Adrienne Rich & Graphs of Experience

In her later work, Adrienne Rich has developed a poetic technique that presents the reader with a graph of experience. By experience, I mean the moment by moment tracings of conscious perception. There must of course be a a process of editing during composition, but the poem presents itself as a graph — the poet operating like one of those old-fashioned weather instruments in which a stylus scrapes a line upon a rotating drum covered in smoked paper. Here is an example:

Ever, Again

Mockingbird shouts Escape! Escape!
and would I could. I’d

fly, drive back to that house
up the long hill between queen

anne’s lace and common daisyface
shoulder open stuck door

run springwater from kitchen
tap drench tongue

palate and throat
throw window sashes up screens down

breathe in mown grass
pine-needle heat

manure, lilac unpack
brown sacks from the store:

ground meat, buns, tomatoes, one
big onion, milk and orange juice

iceberg lettuce, ranch dressing
potato chips, dill pickles

the Caledonian-Record
Portuguese rose in round-hipped flask

open the box of newspapers by the stove
reread: (Vietnam Vietnam)

Set again on the table
the Olivetti, the stack

of rough yellow typing paper
mark the crashed instant

of one summer’s mosquito
on a bedroom door

voices of boys outside
proclaiming twilight and hunger

Pour iced vodka into a shotglass
get food on the table

sitting with those wild heads
over hamburgers, fireflies, music

staying up late with the typewriter
falling asleep with the dead

Well, it’s a sly artlessness I see now while typing it out.

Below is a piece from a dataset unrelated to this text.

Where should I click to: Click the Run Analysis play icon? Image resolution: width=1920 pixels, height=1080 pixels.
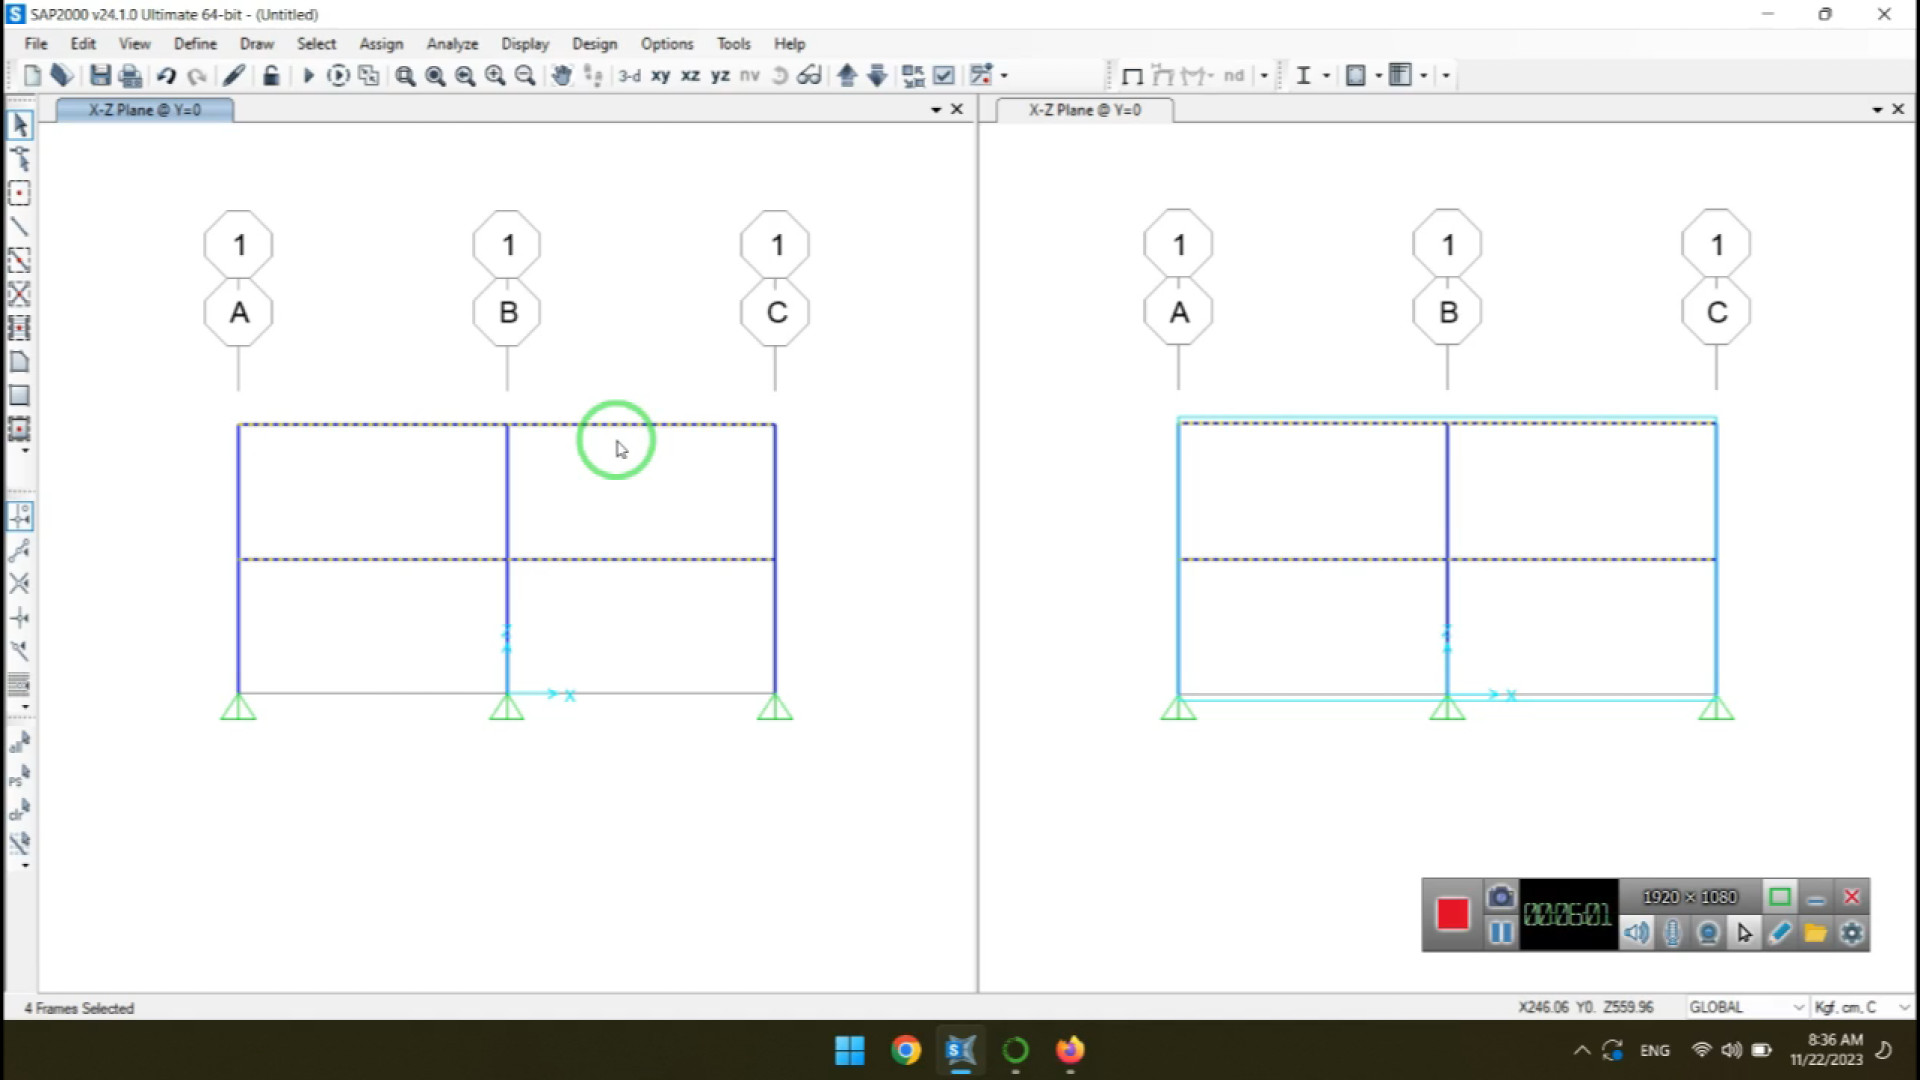[308, 76]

First, the registered patch of experience is a memory & memories can be edited, consciously or unconsciously. (The way one edits memory, consciously or unconsciously, counts for everything, morally & aesthetically, which for me, increasingly, amount to pretty much the same thing.) The telegraphic registration of small details add up to a record of an experience that has been recovered and reexperienced, perhaps more intensely that it was the first time. (What is the positive term for nostalgia?) And as readers that recovered experience becomes our own through the graphing of details. Also, we all know that rich is a “political poet,” but I think that leafing through the newspapers “Vietnam Vietnam)” has the effect of placing the speaker’s recovered experience in the context of a particularly intense moment of history. It is also, of course, a poem about making poems inside both personal and national histories.

[The poem above is from Telephone Ringing in the Labyrinth: Poems 2004-2006 by Adrienne Rich, published by W.W. Norton.]

Resentful Dreams

Funny how dreams lag behind events. Folk wisdom says that dreams predict the future, but my experience is that they predict the past. Over the last couple of nights I have dreamed, just before waking, about crappy things my colleagues have done to me. The events in the dreams are fictional, but related to things that have actually happened to me. The dreams allowed me to be outraged — in one I punched a former dean in the nose. The best part was that I punched him in the nose after telling him I was going to punch him in the nose. In the other dream I was slighted by another administrator & I gave him a thorough (& public) tongue-lashing. Very satisfying. The weird thing is that I’ve been feeling fairly good about my teaching life lately, though a couple of months ago I went through a period of resentment. Each dream worked like a little poem: specific details carrying a strong emotion. Also, a process of encapsulation: giving the feeling a form results in an ability to control the emotion. There is another sort of dream (& another sort of poem) that break open new realms of feeling & those are much more dangerous & more beautiful.